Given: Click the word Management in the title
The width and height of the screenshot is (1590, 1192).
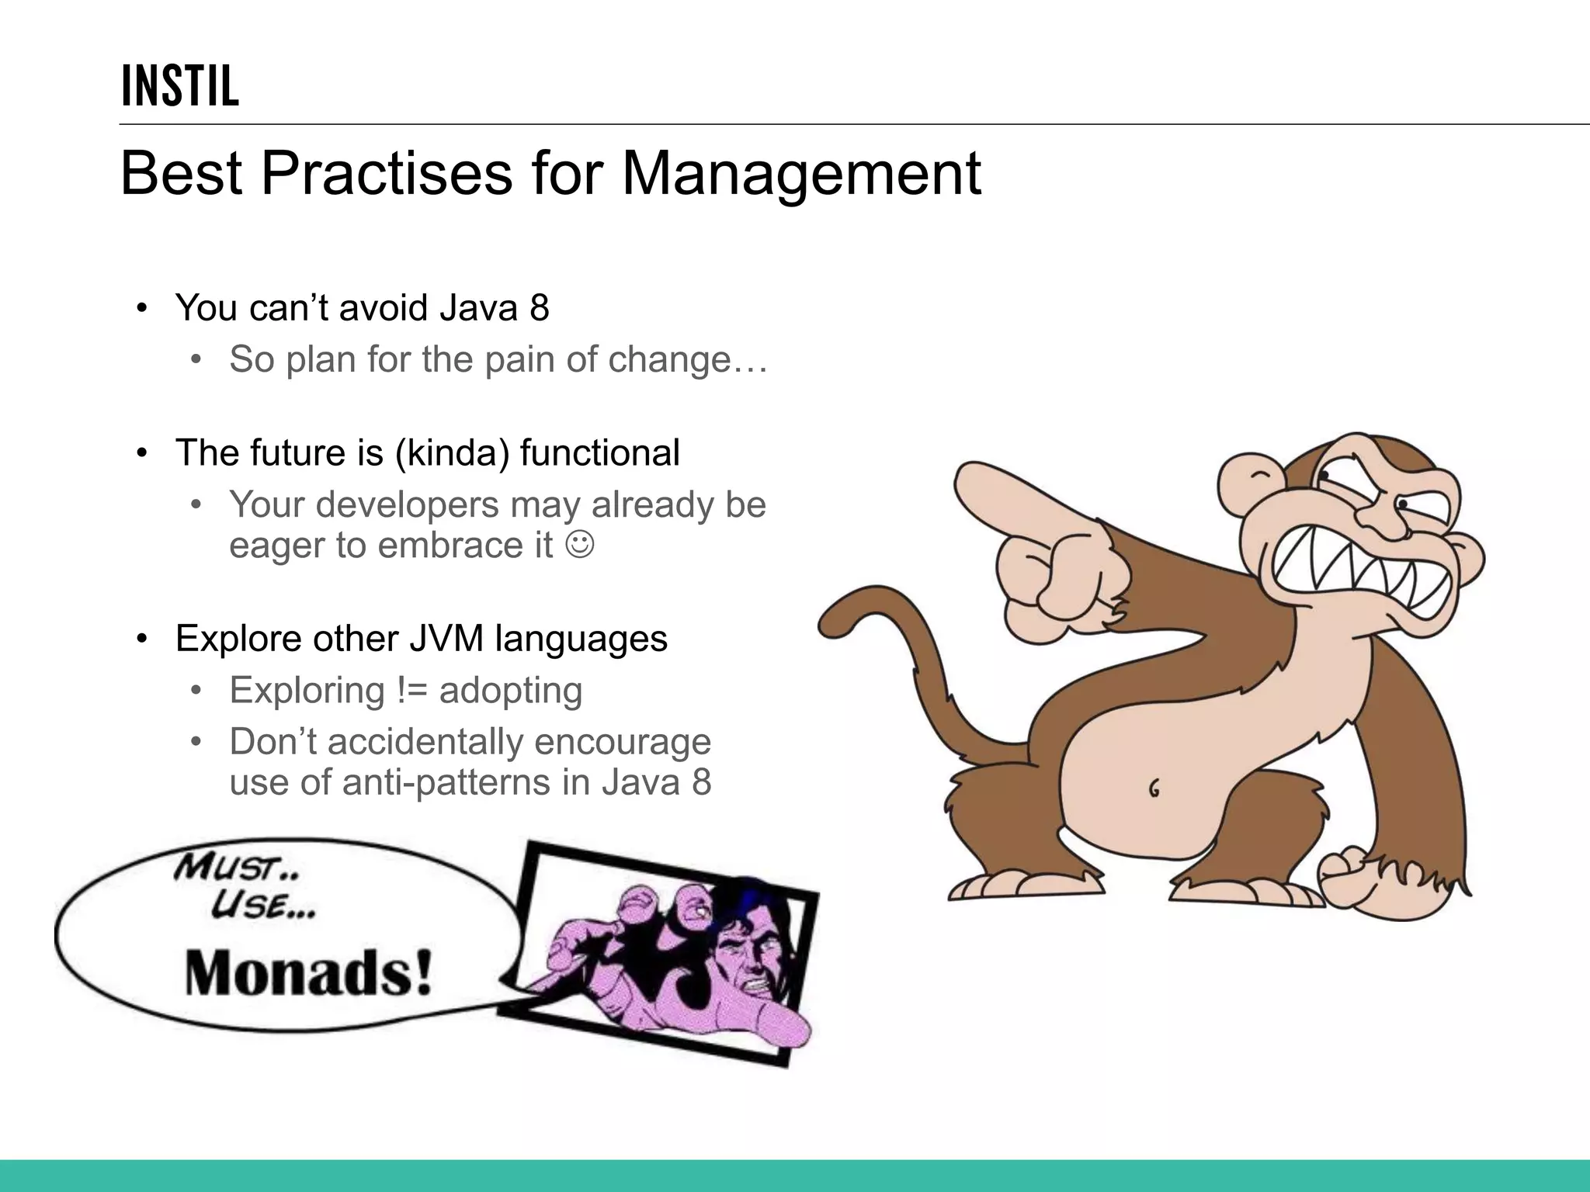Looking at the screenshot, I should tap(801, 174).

==

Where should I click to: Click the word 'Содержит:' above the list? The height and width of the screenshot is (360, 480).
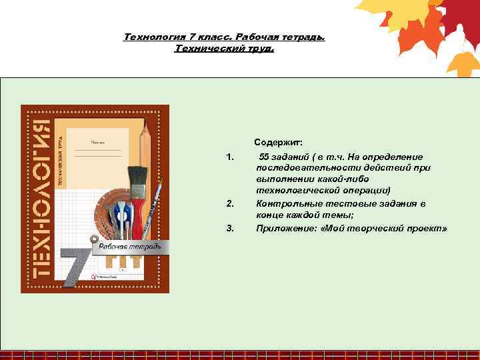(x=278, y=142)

» Exercise prompt
Format as a two-column CSV with columns named "request" and "answer", one row per request, taking the lines starting with the line with "Where should I" and going on through the line with "(x=278, y=142)". Put each value in one quoted field with line breaks turned into spaces, and leave the pictures out.

» Full solution
request,answer
"Where should I click to: Click the word 'Содержит:' above the list? The height and width of the screenshot is (360, 480).","(x=278, y=142)"